_Task description:_
Rewrite the full material exactly; no line may be skipped.
* * * *
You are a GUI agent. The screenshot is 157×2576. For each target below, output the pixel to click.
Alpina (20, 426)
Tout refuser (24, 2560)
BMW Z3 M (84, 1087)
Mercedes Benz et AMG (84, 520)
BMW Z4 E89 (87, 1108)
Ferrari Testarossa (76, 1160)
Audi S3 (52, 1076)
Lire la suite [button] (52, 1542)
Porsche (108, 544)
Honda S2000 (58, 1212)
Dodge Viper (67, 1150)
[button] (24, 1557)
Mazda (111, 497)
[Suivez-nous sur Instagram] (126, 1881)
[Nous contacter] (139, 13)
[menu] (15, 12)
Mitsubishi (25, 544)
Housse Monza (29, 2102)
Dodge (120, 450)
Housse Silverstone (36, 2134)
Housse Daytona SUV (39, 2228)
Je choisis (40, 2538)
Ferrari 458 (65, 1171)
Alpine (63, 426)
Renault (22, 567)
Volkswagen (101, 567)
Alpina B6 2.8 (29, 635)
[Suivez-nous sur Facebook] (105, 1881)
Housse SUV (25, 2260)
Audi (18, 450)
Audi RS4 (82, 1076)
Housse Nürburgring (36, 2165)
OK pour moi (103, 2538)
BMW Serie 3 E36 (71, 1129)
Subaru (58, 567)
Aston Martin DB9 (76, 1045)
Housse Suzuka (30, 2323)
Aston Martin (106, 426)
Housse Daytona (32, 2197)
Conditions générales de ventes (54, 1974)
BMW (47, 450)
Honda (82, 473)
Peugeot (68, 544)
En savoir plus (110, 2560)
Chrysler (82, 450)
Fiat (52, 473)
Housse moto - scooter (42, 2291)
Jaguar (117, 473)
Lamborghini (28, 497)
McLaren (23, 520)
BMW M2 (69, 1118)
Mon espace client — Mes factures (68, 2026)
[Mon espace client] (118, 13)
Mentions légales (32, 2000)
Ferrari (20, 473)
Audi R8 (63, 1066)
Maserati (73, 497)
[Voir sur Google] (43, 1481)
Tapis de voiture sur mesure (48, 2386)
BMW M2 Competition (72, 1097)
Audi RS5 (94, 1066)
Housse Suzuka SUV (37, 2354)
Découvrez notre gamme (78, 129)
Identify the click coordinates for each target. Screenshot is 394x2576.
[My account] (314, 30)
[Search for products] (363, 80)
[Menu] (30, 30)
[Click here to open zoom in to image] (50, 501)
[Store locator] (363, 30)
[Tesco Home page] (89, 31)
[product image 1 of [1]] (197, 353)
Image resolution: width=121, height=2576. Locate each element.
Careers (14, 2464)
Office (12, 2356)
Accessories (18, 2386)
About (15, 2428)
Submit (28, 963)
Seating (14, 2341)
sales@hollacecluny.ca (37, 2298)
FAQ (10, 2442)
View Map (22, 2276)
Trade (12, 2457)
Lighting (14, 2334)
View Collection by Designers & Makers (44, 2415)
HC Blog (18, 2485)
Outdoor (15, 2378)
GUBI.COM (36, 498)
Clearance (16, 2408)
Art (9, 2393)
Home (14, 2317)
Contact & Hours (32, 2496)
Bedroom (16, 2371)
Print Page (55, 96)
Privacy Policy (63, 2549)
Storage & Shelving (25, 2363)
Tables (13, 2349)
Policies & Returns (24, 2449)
* * * *
_Answer for the task:_
You are a GUI agent. The screenshot is 157×2576. For each target below, output the pixel to click.
Alpina (20, 426)
Tout refuser (24, 2560)
BMW Z3 M (84, 1087)
Mercedes Benz et AMG (84, 520)
BMW Z4 E89 (87, 1108)
Ferrari Testarossa (76, 1160)
Audi S3 (52, 1076)
Lire la suite [button] (52, 1542)
Porsche (108, 544)
Honda S2000 (58, 1212)
Dodge Viper (67, 1150)
[button] (24, 1557)
Mazda (111, 497)
[Suivez-nous sur Instagram] (126, 1881)
[Nous contacter] (139, 13)
[menu] (15, 12)
Mitsubishi (25, 544)
Housse Monza (29, 2102)
Dodge (120, 450)
Housse Silverstone (36, 2134)
Housse Daytona SUV (39, 2228)
Je choisis (40, 2538)
Ferrari 458 (65, 1171)
Alpine (63, 426)
Renault (22, 567)
Volkswagen (101, 567)
Alpina B6 2.8 (29, 635)
[Suivez-nous sur Facebook] (105, 1881)
Housse SUV (25, 2260)
Audi (18, 450)
Audi RS4 (82, 1076)
Housse Nürburgring (36, 2165)
OK pour moi (103, 2538)
BMW Serie 3 E36 (71, 1129)
Subaru (58, 567)
Aston Martin DB9 (76, 1045)
Housse Suzuka (30, 2323)
Aston Martin (106, 426)
Housse Daytona (32, 2197)
Conditions générales de ventes (54, 1974)
BMW (47, 450)
Honda (82, 473)
Peugeot (68, 544)
En savoir plus (110, 2560)
Chrysler (82, 450)
Fiat (52, 473)
Housse moto - scooter (42, 2291)
Jaguar (117, 473)
Lamborghini (28, 497)
McLaren (23, 520)
BMW M2 (69, 1118)
Mon espace client — Mes factures (68, 2026)
[Mon espace client] (118, 13)
Mentions légales (32, 2000)
Ferrari (20, 473)
Audi R8 (63, 1066)
Maserati (73, 497)
[Voir sur Google] (43, 1481)
Tapis de voiture sur mesure (48, 2386)
BMW M2 Competition (72, 1097)
Audi RS5 (94, 1066)
Housse Suzuka SUV (37, 2354)
Découvrez notre gamme (78, 129)
Identify the click coordinates for each target. Screenshot is 394x2576.
[My account] (314, 30)
[Search for products] (363, 80)
[Menu] (30, 30)
[Click here to open zoom in to image] (50, 501)
[Store locator] (363, 30)
[Tesco Home page] (89, 31)
[product image 1 of [1]] (197, 353)
Image resolution: width=121, height=2576. Locate each element.
Careers (14, 2464)
Office (12, 2356)
Accessories (18, 2386)
About (15, 2428)
Submit (28, 963)
Seating (14, 2341)
sales@hollacecluny.ca (37, 2298)
FAQ (10, 2442)
View Map (22, 2276)
Trade (12, 2457)
Lighting (14, 2334)
View Collection by Designers & Makers (44, 2415)
HC Blog (18, 2485)
Outdoor (15, 2378)
GUBI.COM (36, 498)
Clearance (16, 2408)
Art (9, 2393)
Home (14, 2317)
Contact & Hours (32, 2496)
Bedroom (16, 2371)
Print Page (55, 96)
Privacy Policy (63, 2549)
Storage & Shelving (25, 2363)
Tables (13, 2349)
Policies & Returns (24, 2449)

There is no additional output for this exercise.